Una cosa es la capacidad reproductiva de la mujer desde el punto de vista biológico, y otra la vocación o identidad con la maternidad desde el punto de vista psicológico, con la construcción de significados alrededor de la maternidad y con las representaciones internas de ser mamá.
Hay madres que han dado la vida por sus hijos y madres que sólo han dado al mundo un hijo, es decir, no todas las madres sienten y piensan igual, mientras los niveles altos de oxitocina, una neurohormona liberada en el cerebro de la mujer construye el vínculo afectivo de la madre con su hijo, la disminución de esta neuro-hormona junto con otros cambios psicológicos pueden hacer de la maternidad una desgracia.

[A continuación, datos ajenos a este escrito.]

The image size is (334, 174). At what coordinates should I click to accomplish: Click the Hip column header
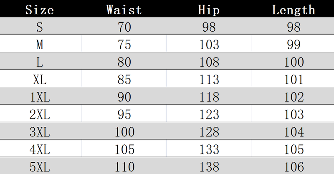tap(208, 9)
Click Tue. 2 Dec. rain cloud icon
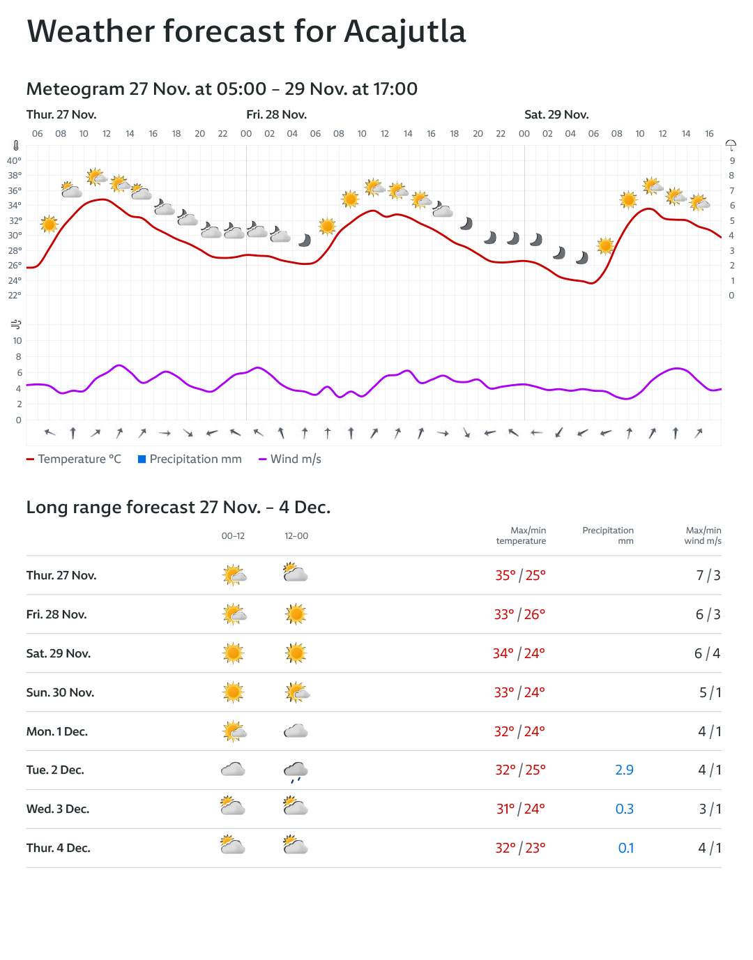 [296, 770]
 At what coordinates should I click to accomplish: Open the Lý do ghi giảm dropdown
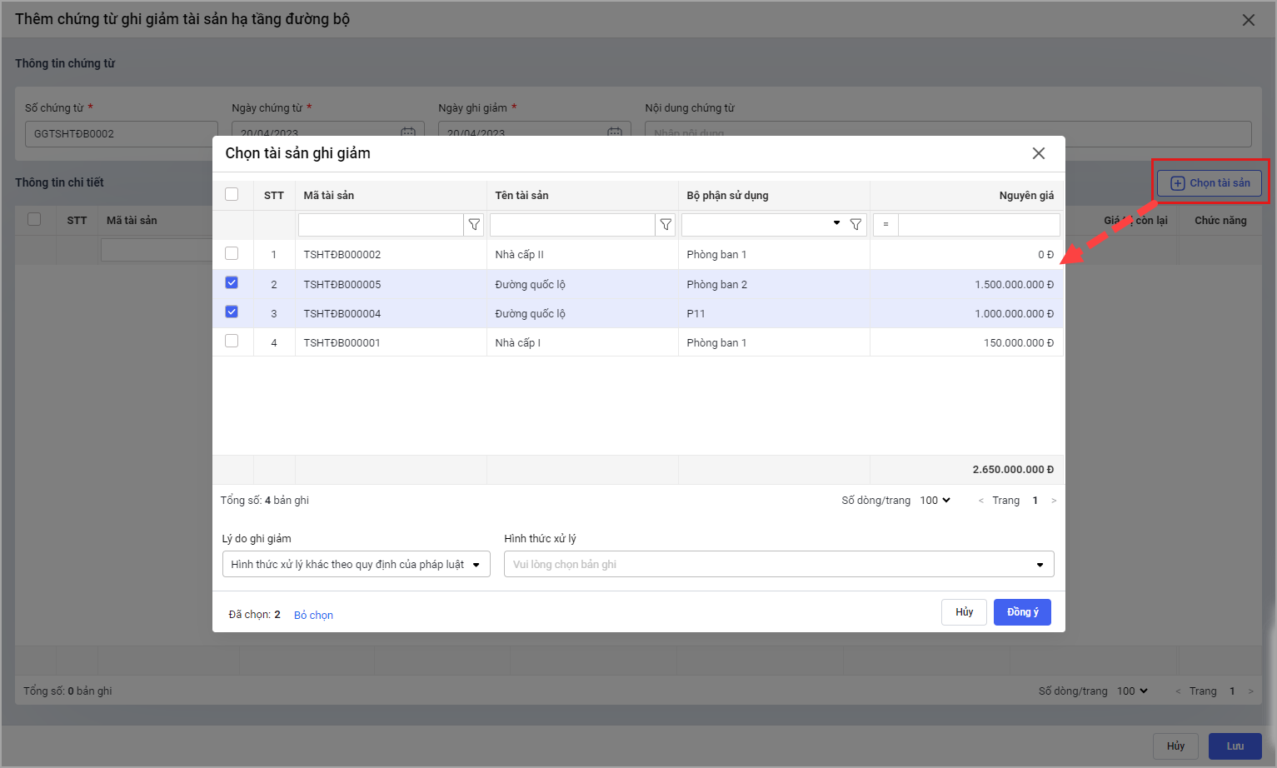pyautogui.click(x=356, y=565)
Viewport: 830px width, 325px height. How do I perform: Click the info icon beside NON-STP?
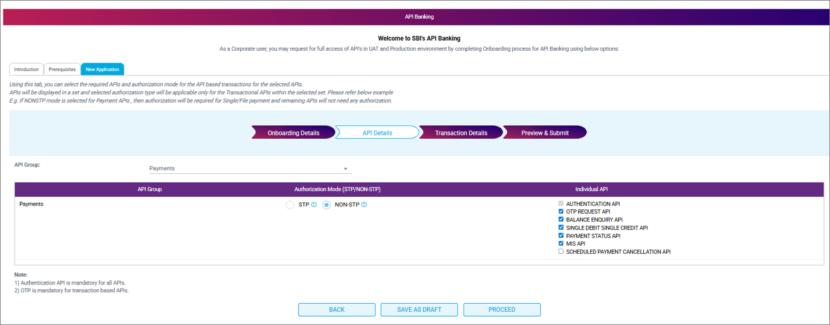point(364,205)
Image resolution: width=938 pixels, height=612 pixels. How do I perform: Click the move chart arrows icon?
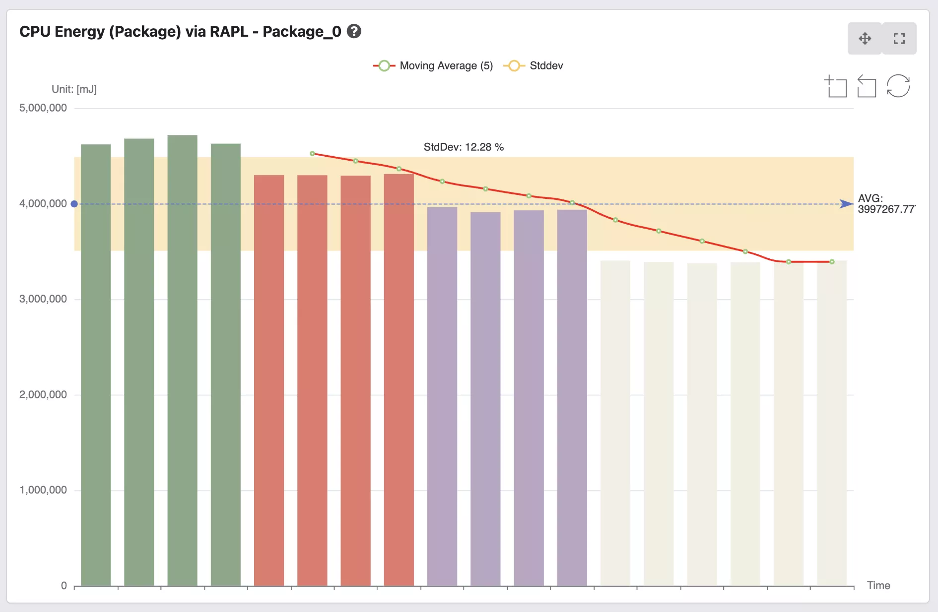[865, 39]
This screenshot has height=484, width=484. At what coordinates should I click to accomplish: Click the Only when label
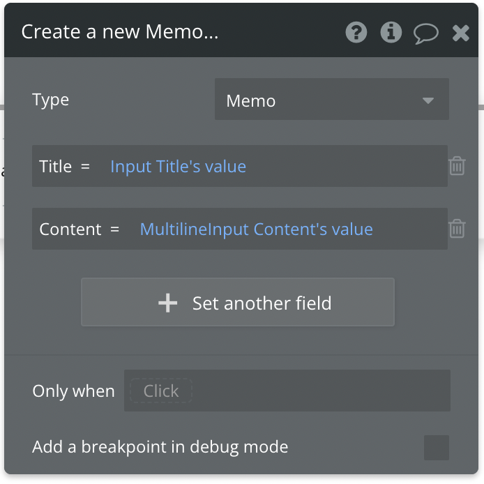point(73,391)
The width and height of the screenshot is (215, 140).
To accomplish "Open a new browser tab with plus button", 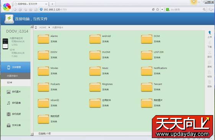I will click(x=52, y=4).
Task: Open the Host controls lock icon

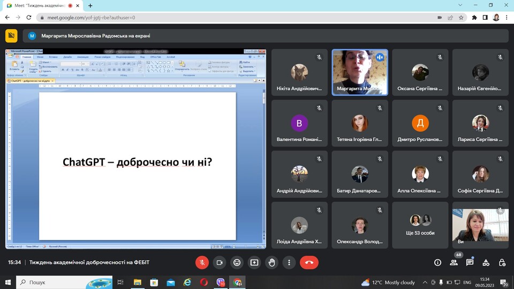Action: (502, 262)
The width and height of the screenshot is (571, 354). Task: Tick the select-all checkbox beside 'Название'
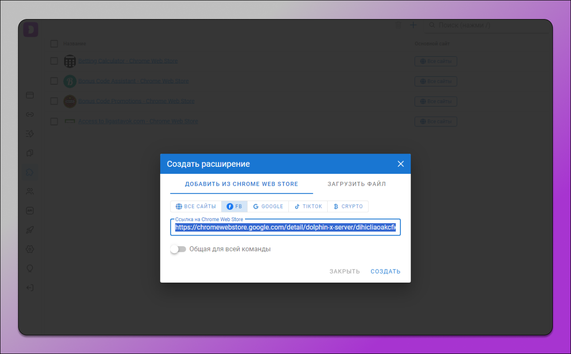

A las mujeres que tiran o abandonan literalmente al recién nacido, algo les pasa en el cerebro, algo sucede con su sentimiento de maternidad, ahí empieza el viacrucis de la crianza y el cuidado parental.
A diferencia de muchos mamíferos que al nacer caminan, los humanos dependen totalmente del cuidado parental, nacen indefensos, necesitan seguridad y protección al cien por ciento por lo menos los primeros años de la vida, incluso hay hijos que siguen dependiendo del cuidado parental hasta la vejez cosa que no sucede con otros primates.
El cuidado parental marca la vida de la persona, la sensación o sentimiento de rechazo es una de las primeras cicatrices emocionales que sólo se puede evitar con una maternidad sana.